Earlier this year, the remains were exhumed for reanalysis, and anthropologists matched several points on a series of chest X-rays taken before Huff enlisted and after his death.
But the chest X-rays were not the only tests scientists performed — a more conclusive match was needed. According to the identification record, the CIL staff also compared dental records.
However, mitochondrial DNA analysis — the most common used in FBI laboratories for identification — could not be used to identify Huff.
“To date, no Korean Ward unknown remained exhumed from the NMCP have yielded verifiable mtDNA sequence data,” Huff’s identification record explained. “The presence of embalming chemicals on remains from this era is the suspected reason.”
The final pages of the report illustrate how the military had long hoped to identify him.
There, a copy of a handwritten letter from Huff’s mother is enclosed. She appears to have written the letter in response to a request for information about Huff’s medical history from a military official in Washington, D.C.
Unfortunately, Mrs. Huff said she couldn’t help the military when she penned the letter in July 1955 — her son had rarely been to the doctor or dentist before enlisting.
Bud Huff was born in 1930 and grew up in Hinckley Township with his eight siblings. He graduated from Hinckley High School in 1948.
According to his obituary, he played basketball in his school and loved to go horseback riding. He played baseball for a Hinckley team and was a member of the Hinckley Volunteer Fire Department.
Huff was buried in the Ohio Western Reserve National Cemetery in Rittman with full military honors in mid-August.
Standing on the green lawn of the cemetery just a stone’s throw from her brother’s grave among white tombstones bearing the names of other military casualties was a surreal feeling, Rita Tanner said.
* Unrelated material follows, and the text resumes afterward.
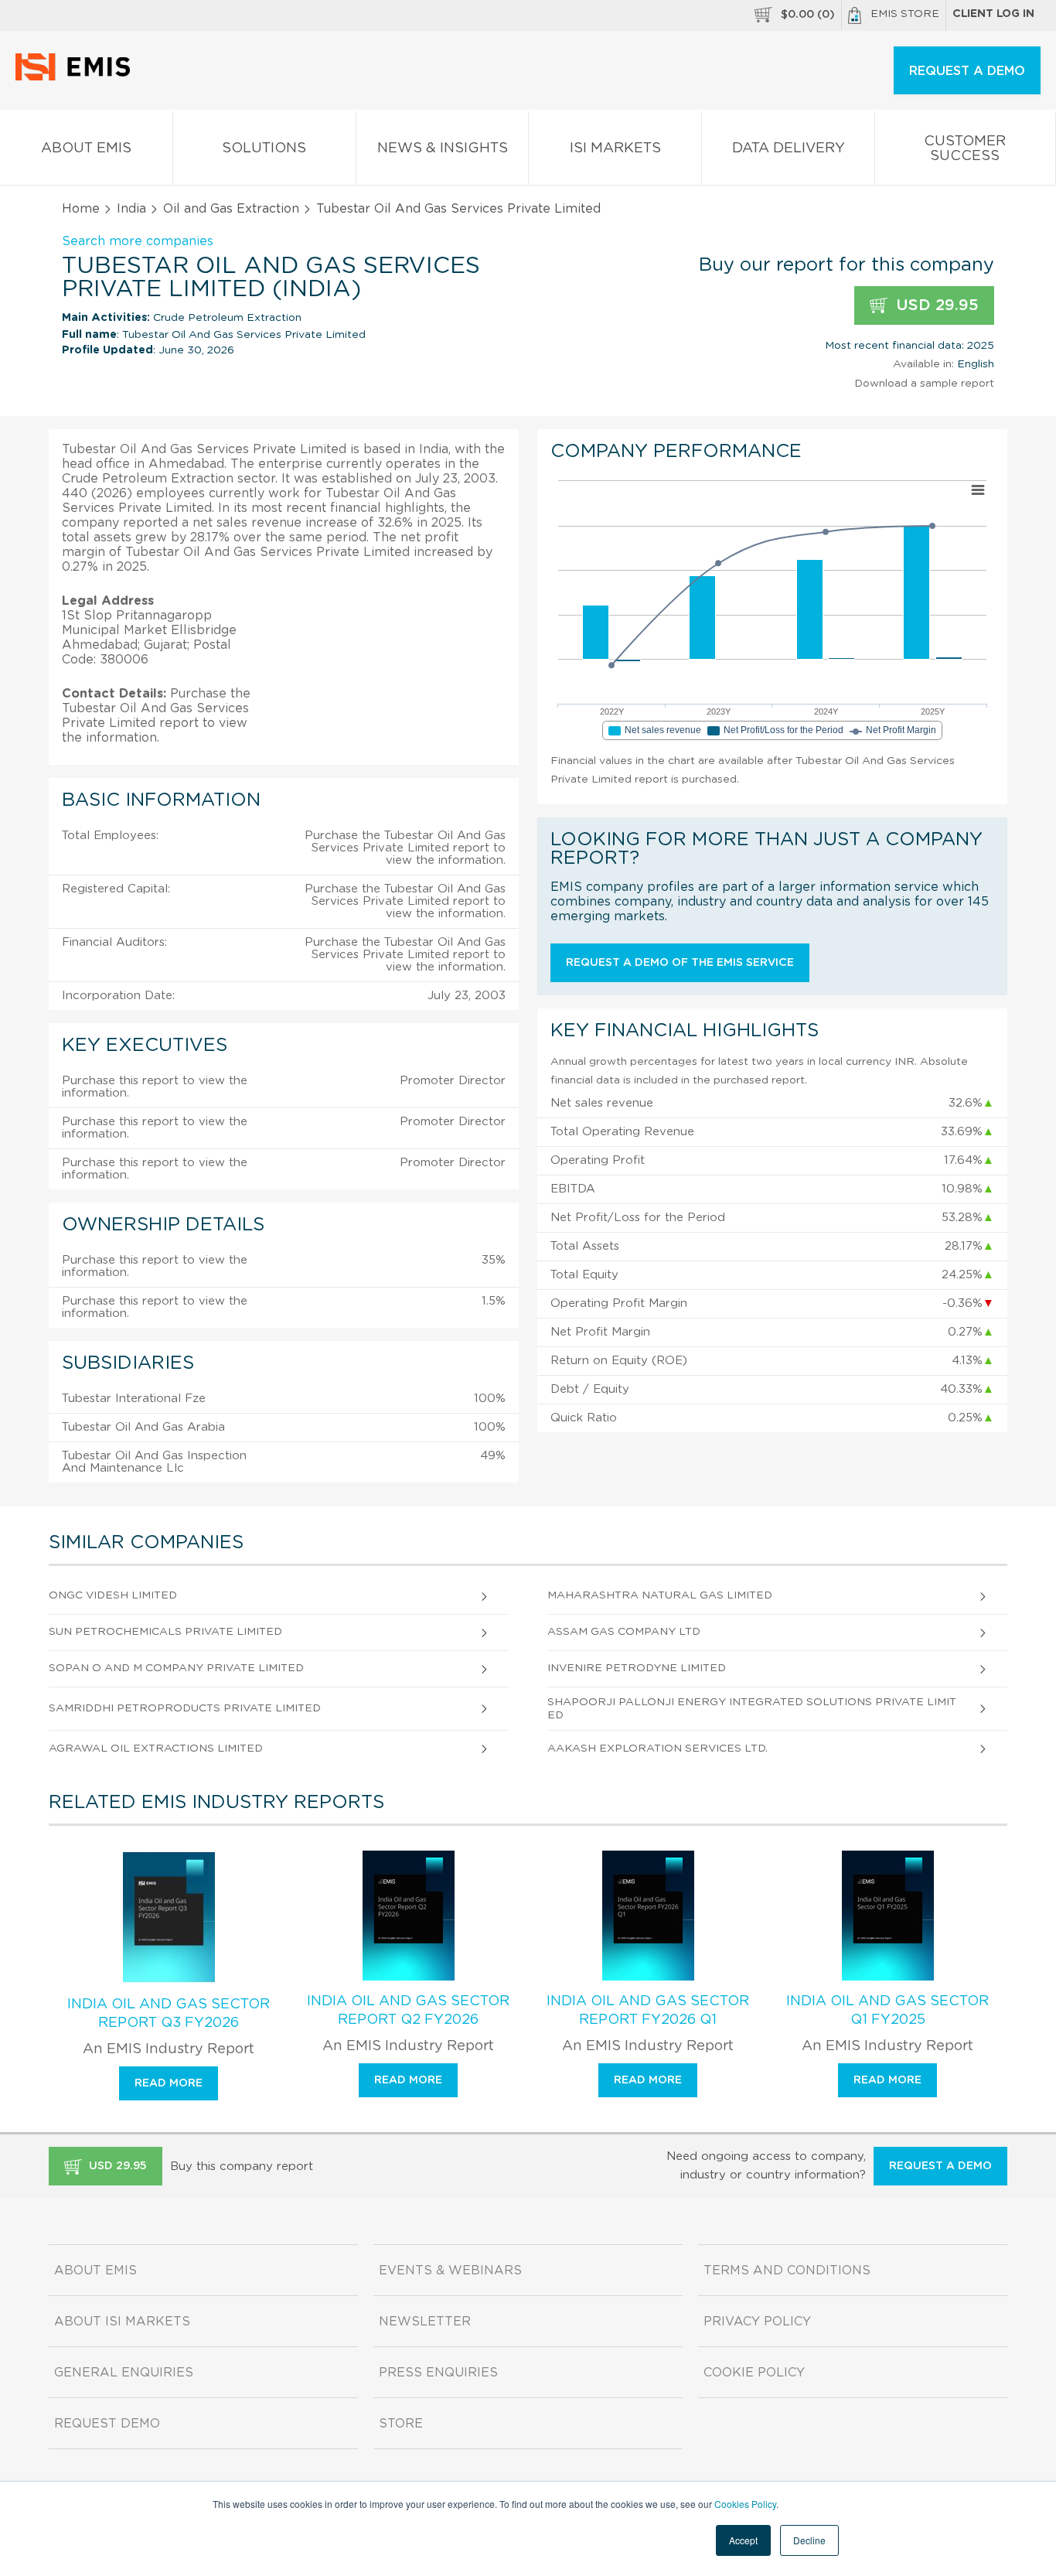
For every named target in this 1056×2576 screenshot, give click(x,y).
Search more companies (137, 241)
She was just 9 when her older brother left for military service. He died a month after her 10th birthday.
“I don’t remember a whole lot about him. My mother kept his photos and Purple Heart until the day she died, and she always wondered where he was,” she said. “We lived day by day and you get kind of used to it and live with it. But the day we were at the airport and they took his casket off the plane was when it hit it. He actually came home.”
For Veterans Day, Tanner said the family will visit Huff’s grave and lay a wreath beside his tombstone. It’s the first time they have ever been able to do so.
“Now, there is closure for the family at least,” she said.
Huff is survived by his siblings, Richard, Barbara (Joseph) Buehner, Rita (Larry) Tanner, Ronald (Sharon) and Robert (Jacki) as well as many loving nieces, great-nieces, nephews, great-nephews and extended family.